Give again, word for word, every line in the entries below from the line with "Open the 灾难护腿 item link" up to and including the line with "Screen dimensions: 384x267", and no other line.

→ **Entries provided**:
########

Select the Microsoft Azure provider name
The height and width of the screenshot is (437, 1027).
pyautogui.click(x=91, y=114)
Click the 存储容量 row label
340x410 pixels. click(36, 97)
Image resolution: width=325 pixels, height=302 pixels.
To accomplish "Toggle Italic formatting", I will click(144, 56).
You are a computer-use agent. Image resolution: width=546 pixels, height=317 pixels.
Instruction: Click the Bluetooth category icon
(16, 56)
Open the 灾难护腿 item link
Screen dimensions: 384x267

########

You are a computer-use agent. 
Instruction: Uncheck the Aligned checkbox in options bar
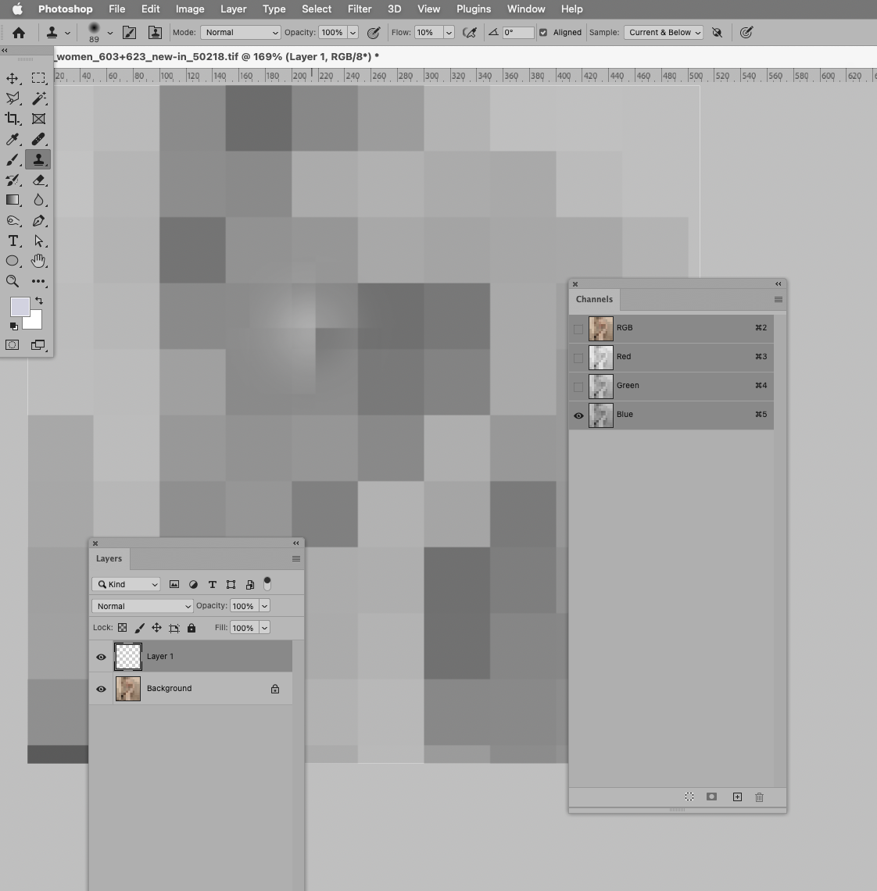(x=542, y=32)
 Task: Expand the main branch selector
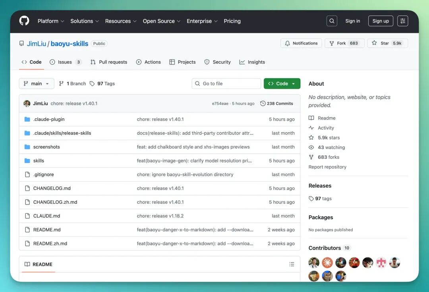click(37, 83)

########

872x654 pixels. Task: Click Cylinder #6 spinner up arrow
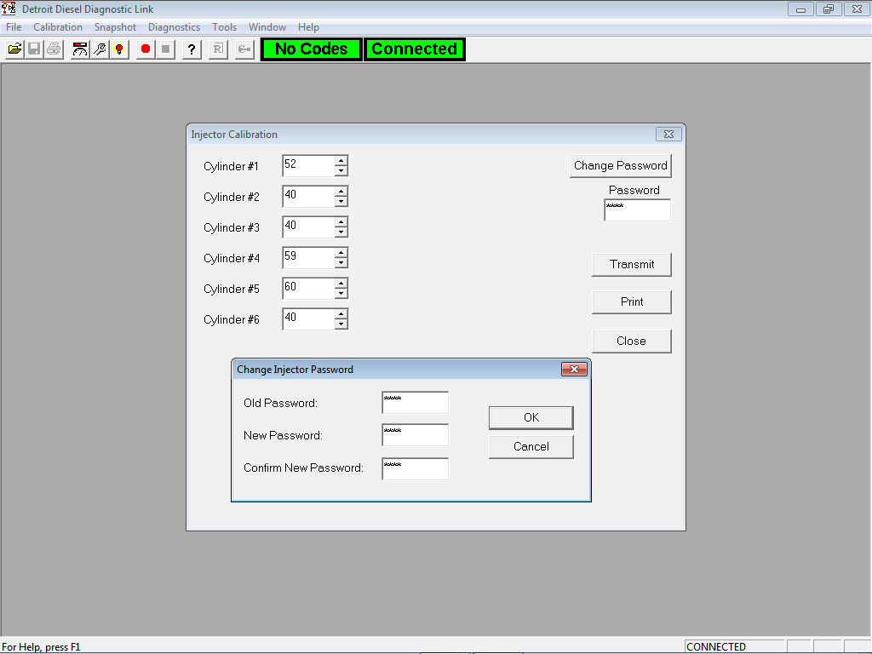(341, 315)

########

→ **Answer to this task**:
Open the 灾难护腿 item link
Screen dimensions: 384x267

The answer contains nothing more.